Atomwise delivers AI to speed drug discovery

University of Toronto scientists have developed a new avenue for drug discovery, and their AI-based startup promises rapid results for priority research and ‘diseases of neglect’.

When we think of developments in artificial intelligence (AI), vision processing, autonomous vehicles, search engines and cybersecurity tend to be the first applications that come to mind. Then there are those researchers that are applying AI to meet specific industry needs, such as Atomwise. Born out of a University of Toronto research project, this startup is putting an entirely new spin on the art – and the science – of drug discovery.

Abraham Heifets, CEO and co-founder, Atomwise

Atomwise CEO and co-founder Abraham Heifets is a computer scientist who has built a reputation on applying artificial intelligence techniques to molecular prediction. His career to date includes extensive experience in high-performance data processing at the IBM T.J. Watson Research Center. His co-founder, Izzy Wallach, worked as an algorithm developer with a drug discovery company.

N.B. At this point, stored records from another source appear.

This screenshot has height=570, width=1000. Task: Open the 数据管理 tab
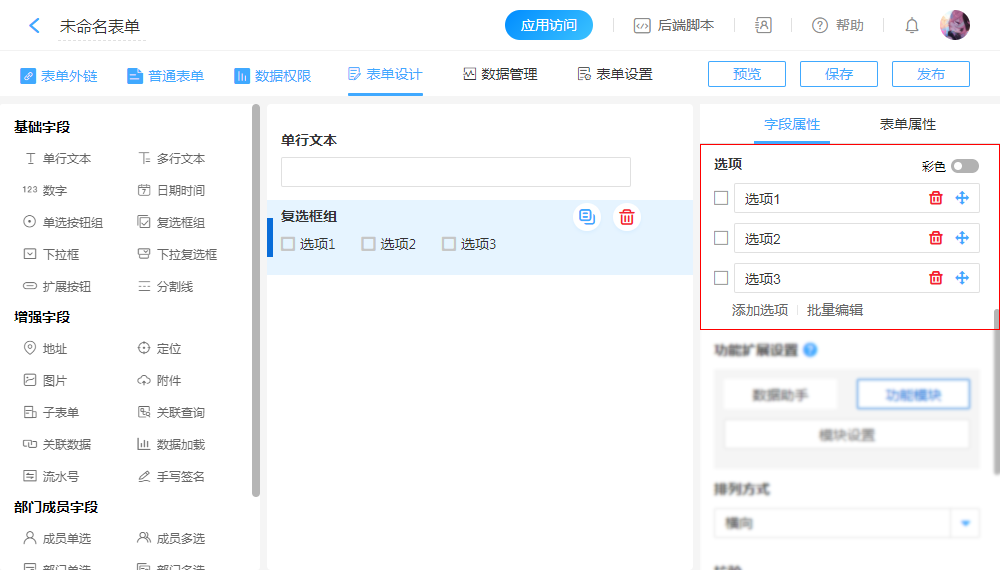click(500, 74)
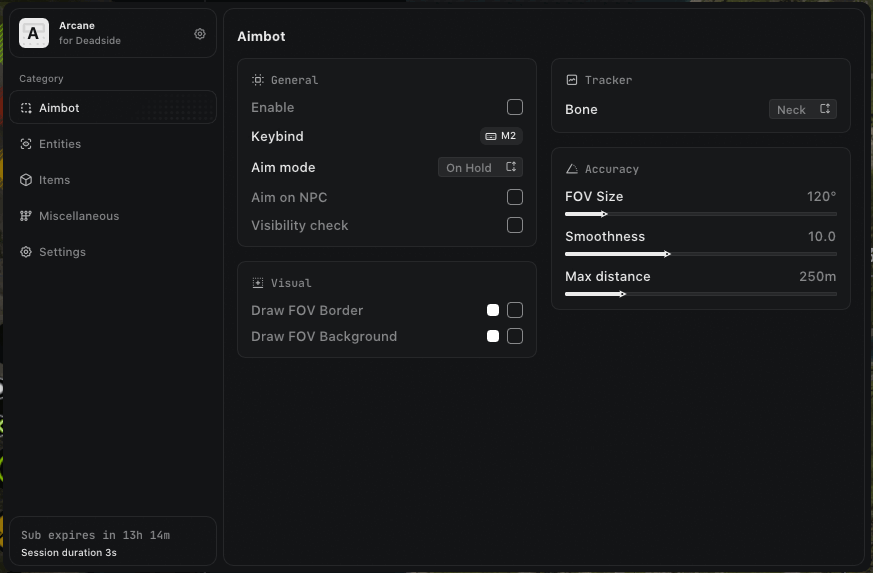Toggle the Draw FOV Background checkbox
Image resolution: width=873 pixels, height=573 pixels.
(515, 336)
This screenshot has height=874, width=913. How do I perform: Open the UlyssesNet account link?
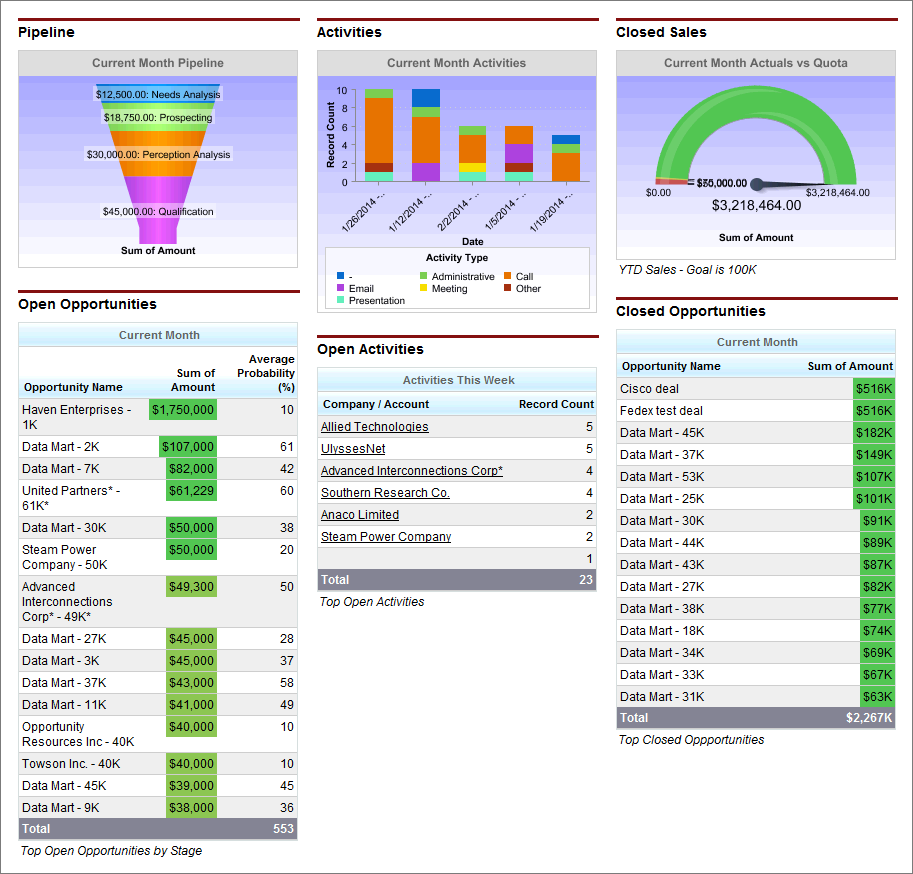[x=351, y=448]
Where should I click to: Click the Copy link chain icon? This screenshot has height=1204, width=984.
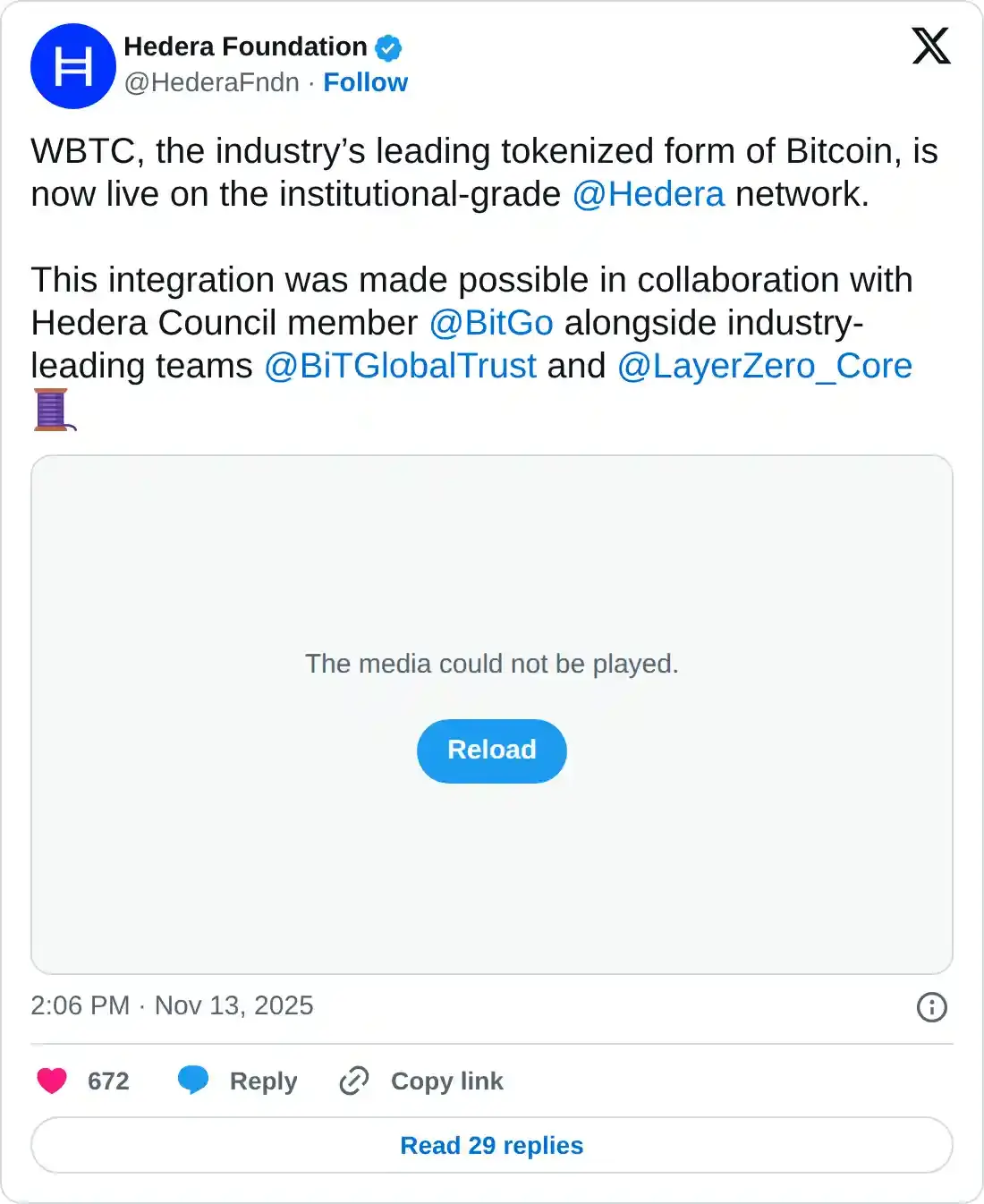[x=353, y=1081]
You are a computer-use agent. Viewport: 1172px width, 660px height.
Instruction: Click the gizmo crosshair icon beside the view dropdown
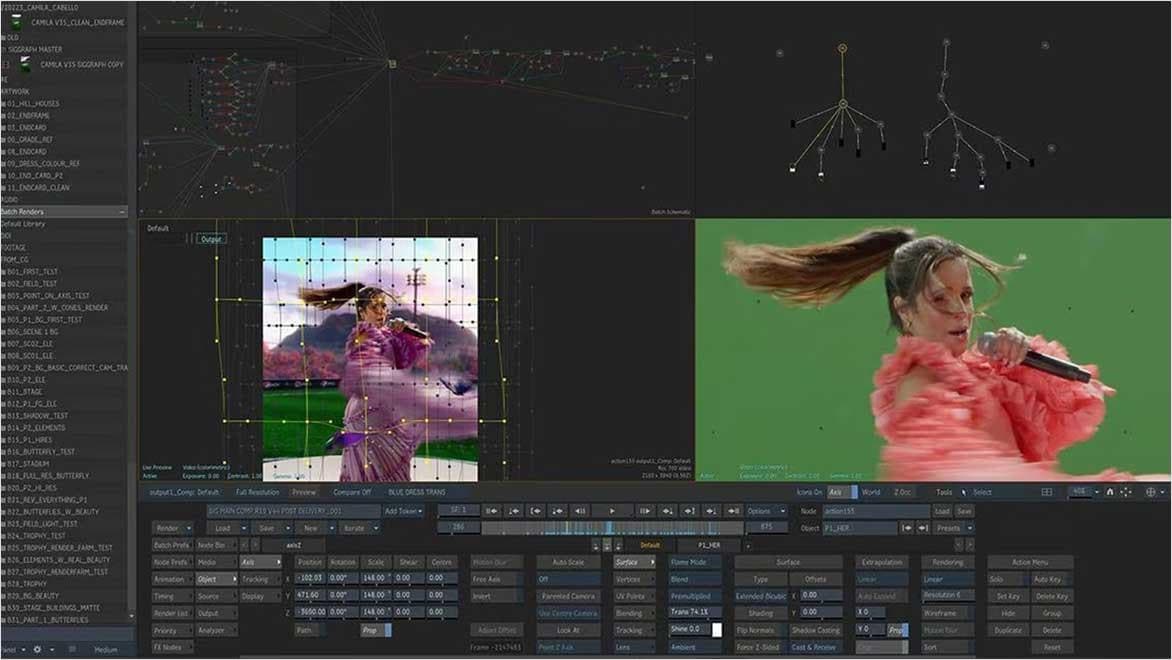pyautogui.click(x=1152, y=492)
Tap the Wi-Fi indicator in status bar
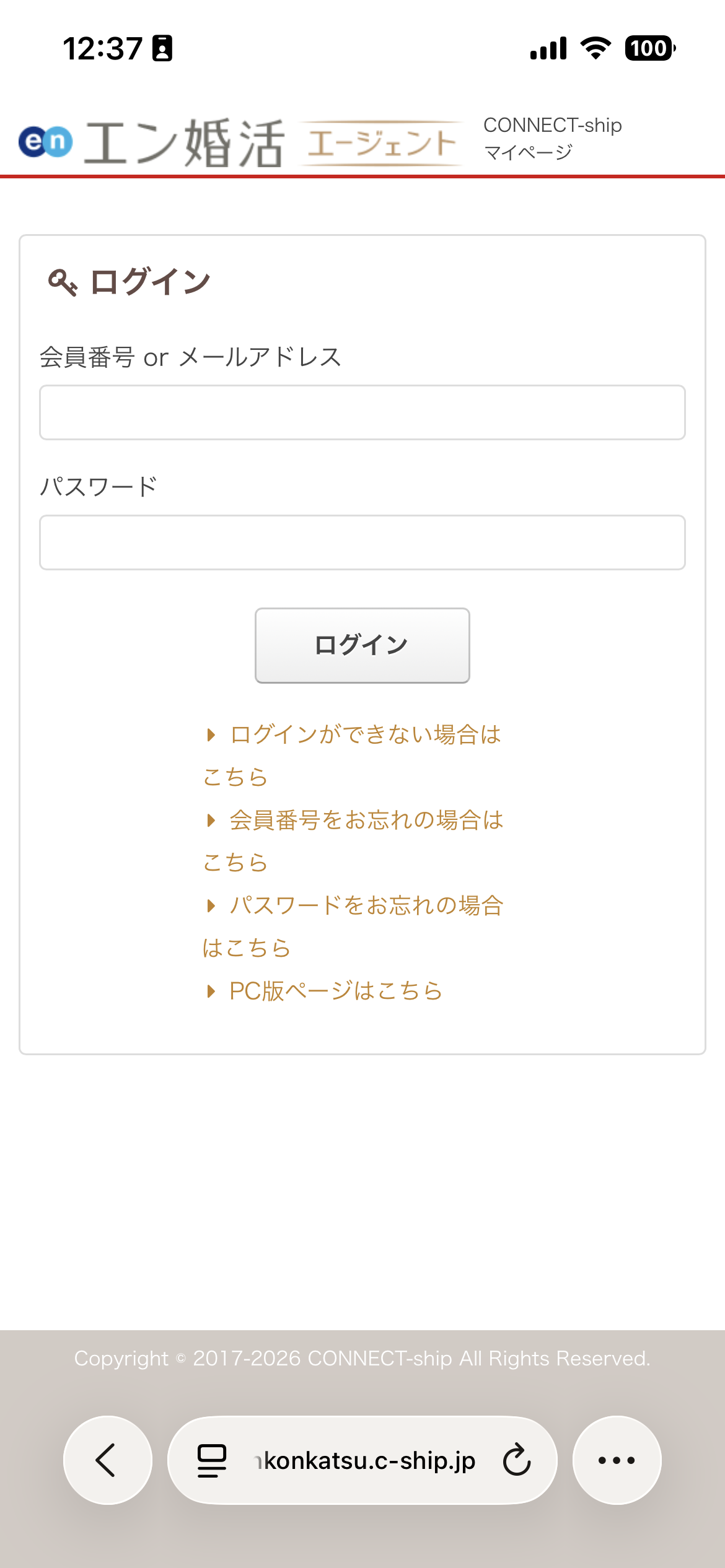 (595, 47)
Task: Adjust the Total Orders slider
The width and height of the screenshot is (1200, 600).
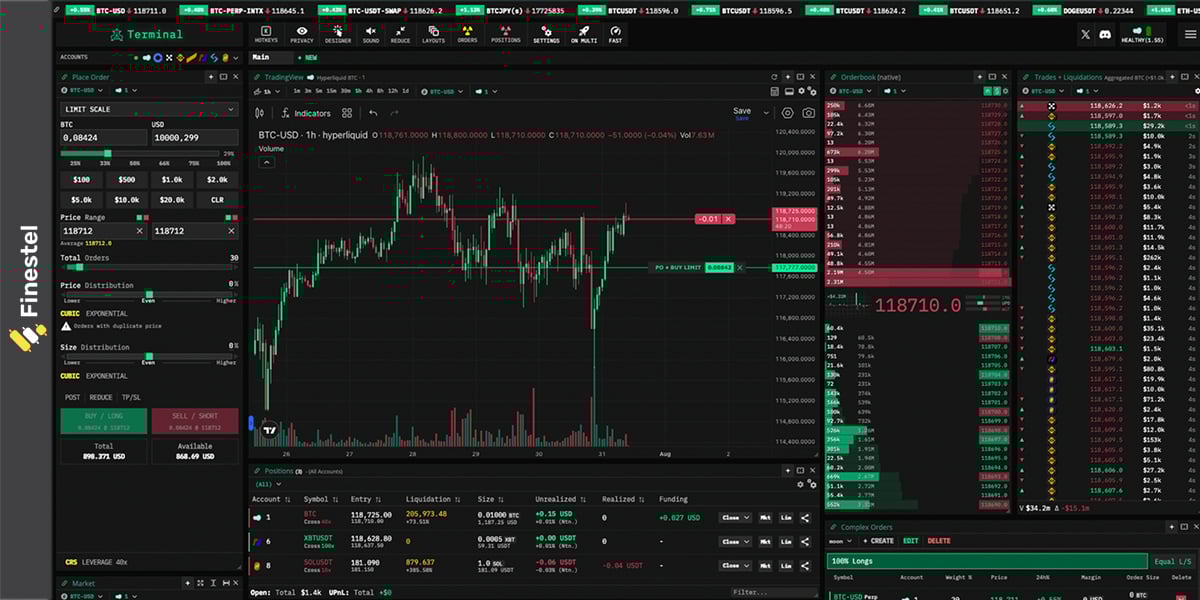Action: (x=79, y=266)
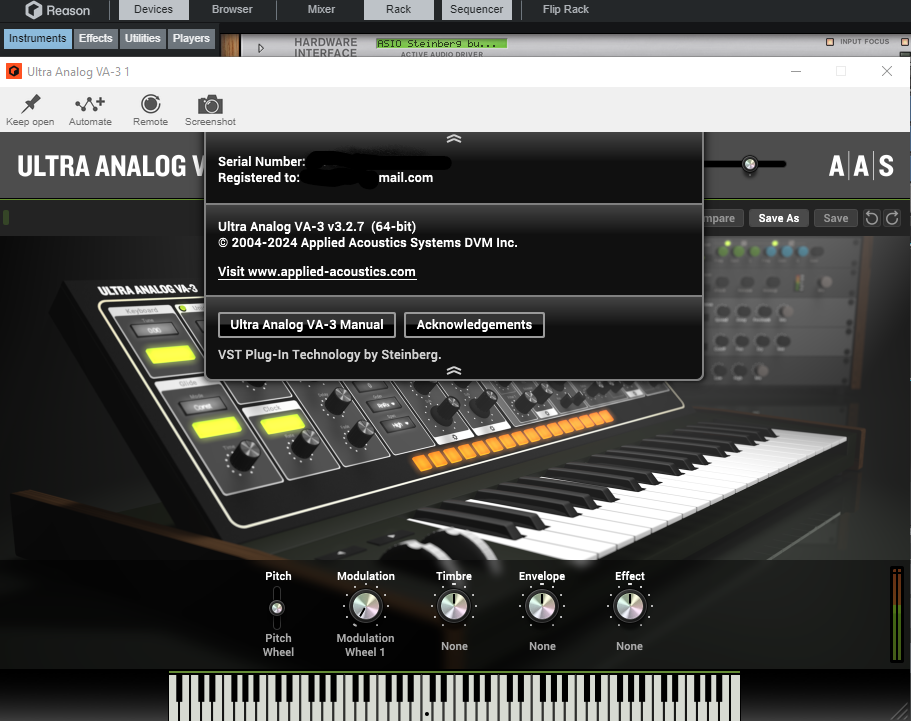Click the Reason logo icon
Screen dimensions: 911x721
(33, 10)
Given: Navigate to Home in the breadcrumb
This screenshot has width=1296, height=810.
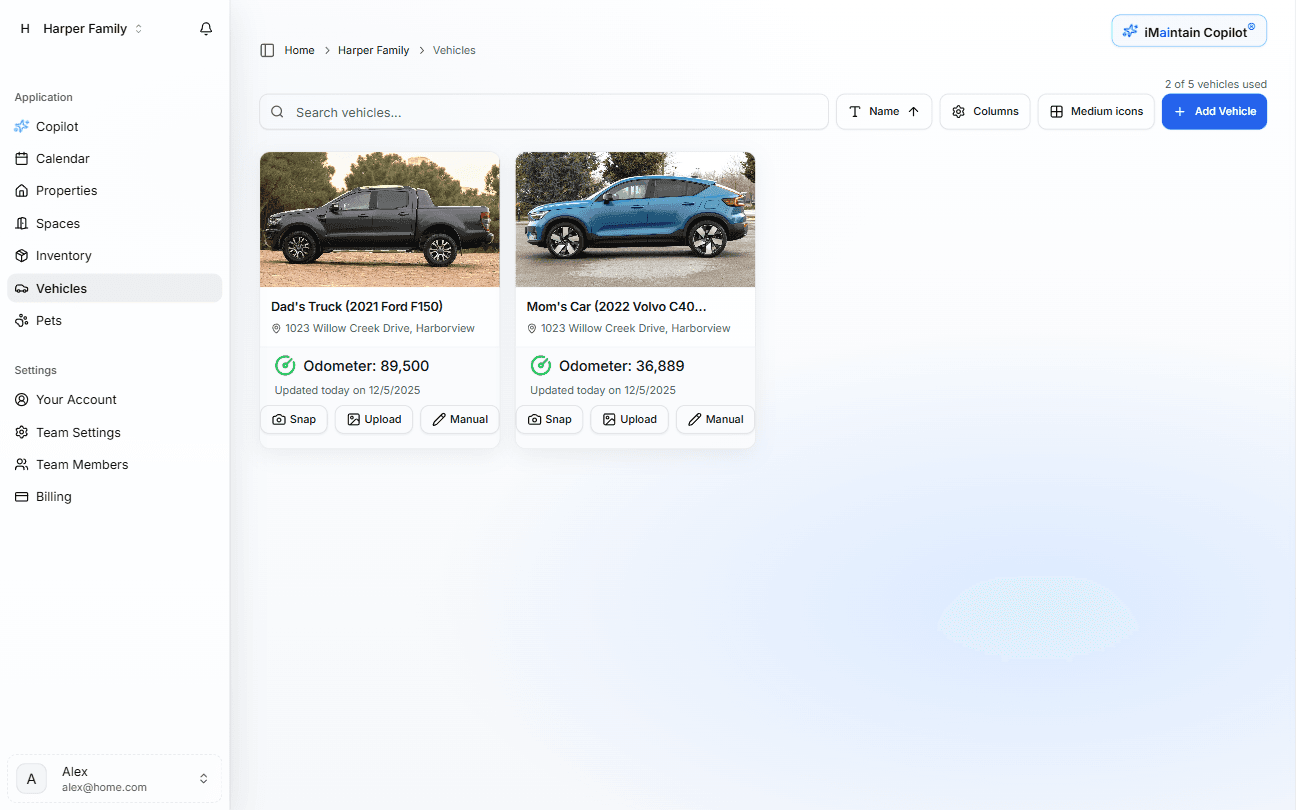Looking at the screenshot, I should [x=299, y=50].
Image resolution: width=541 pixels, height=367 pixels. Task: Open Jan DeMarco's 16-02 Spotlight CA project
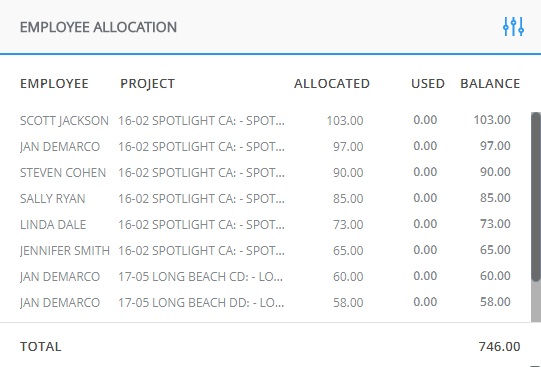(x=201, y=147)
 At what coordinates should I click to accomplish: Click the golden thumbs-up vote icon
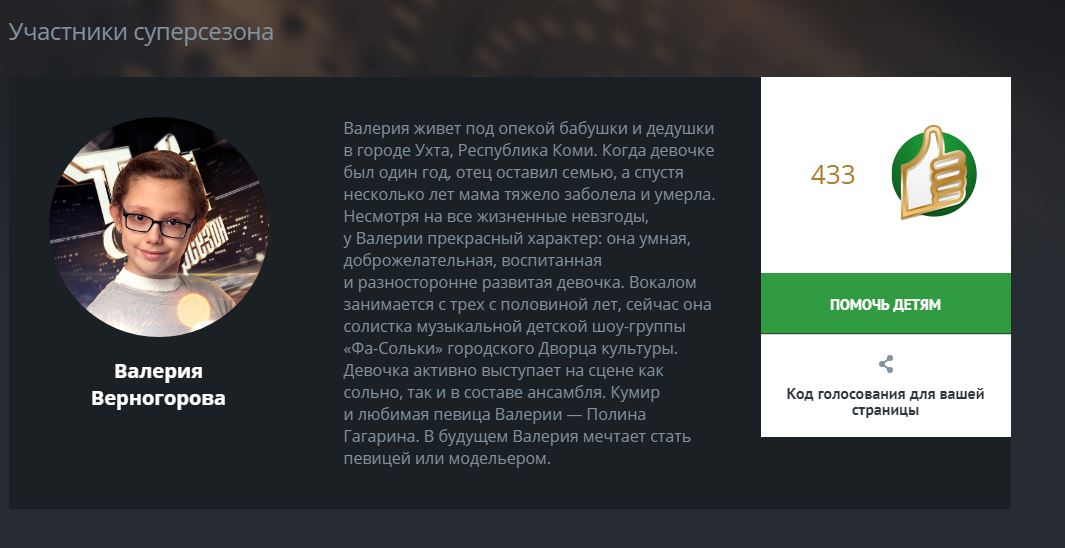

“We had this idea to link our skills through AI,” Heifets explained. “We believed we could create a context between the drug discovery process and every other form of manufacturing we have on the planet.”

The idea of using computers for chemistry has been around for 40 years, Heifets said. “We’re not the first to have that idea. But applying structural 3D neural networks to biochemical data is. We’re the only company taking this particular approach right now.”

Today, in every form of manufacturing, computers play a significant role in the design, he explained. “Simulation is a very sensible approach in areas like aerospace, mechanical engineering, and cellphone manufacture where every transistor is simulated before billions of dollars are spent on production. An airplane manufacturer doesn’t design 1,000 different wings physically and test and crash them to figure out which is the best to fly. The first thing they do is simulate it.”

Atomwise’s goal is to create the same efficiencies a manufacturer or developer gains through simulation, but apply it to drug design. “Simulation informs what you build rather than the other way around,” he said. “Unlike a processor that’s designed to be understandable to people, biology is not. But that doesn’t mean you can’t use similar, predictive tools to help move drug discovery into drug design.”

In simple terms, Atomwise uses deep neural networks to do classification and prediction that can determine what molecules will “stick” and which won’t; and that perform this much faster and with greater accuracy than traditional methods. It’s easier to comprehend if you think of the body as a machine on an assembly line, he said. “When a machine breaks, production can go haywire. What you want to do is shut down that one machine, not all 100 on the factory floor. Now imagine we are talking about cell growth and division. Medicine design plugs into a region in a protein to shut that process down.”

Tumor suppressing protein binding to DNA

Designing a successful medicine relies on two key properties: the drug must fit the particular protein well in order to maximize potency and minimize the dosage (to ensure safety); and it has to be selective (to improve efficacy). “You want to bind to the disease protein strongly while proteins in other parts need to keep functioning.”

The Atomwise business case speaks for itself. The dollars spent in designing a new drug are staggering; a single new medicine costs $2 billion to produce and takes 15 years, Heifets said. In one early research project, the team did a head-to-head comparison with test tube experiments by applying AI to test a disease protein. “It took them five months to do the experiment. We were able to make predictions in the same day and we ended up getting the same answer. When you are looking at a blockbuster drug, one day of sales adds up to $3 million in terms of economic consequence.”

Besides requirments in the high profile disease research areas, there is a huge unmet need in drug discovery in areas that will only get worse over time: the growing list of ‘diseases of neglect’ includes known infections such as malaria and Ebola, or newly emerging ones such as Zika or drug-resistant TB.

AI offers a fast and effective way to get the right medicines to people that need it quickly. Atomwise worked on an Ebola project in 2014, for example, that applied AI to a complete database of all known drugs and their side effects to look for a drug that could be repurposed. The idea behind drug repurposing is that all drugs have side effects – some of which can be beneficial. The classic case is Aspirin, which is now proven to have a positive impact on heart disease.

“In the Ebola case, we were looking for a medicine that had an as yet unknown side effect that could cure it. With Aspirin it was years before they discovered a beneficial side effect. With AI, it took a matter of minutes to test and come up with a short list of 17 possibilities that were shelf stable, manufacture-able, orally available and safe, and to rank them from the most to the least likely,” Heifets said. Among other projects, Atomwise is currently working with Merck on a malaria drug discovery initiative.

Because machine learning in drug discovery is infinitely more efficient, it’s now possible to develop medicines today that no one can afford to research based on other priorities, Heifets added. “It’s not just about making drug discovery cheaper or faster for what we do today; it’s about making it possible to research diseases that don’t get onto the docket at all.”